Word for word, return every record that follows.

▼▼▼

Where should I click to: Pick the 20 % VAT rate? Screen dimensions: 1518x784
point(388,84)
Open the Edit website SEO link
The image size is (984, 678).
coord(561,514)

▲▲▲

- [RESPONSE TO THIS TASK]
Where should I click to: Pick the 20 % VAT rate? Screen dimensions: 1518x784
point(388,84)
Open the Edit website SEO link
The image size is (984, 678).
coord(561,514)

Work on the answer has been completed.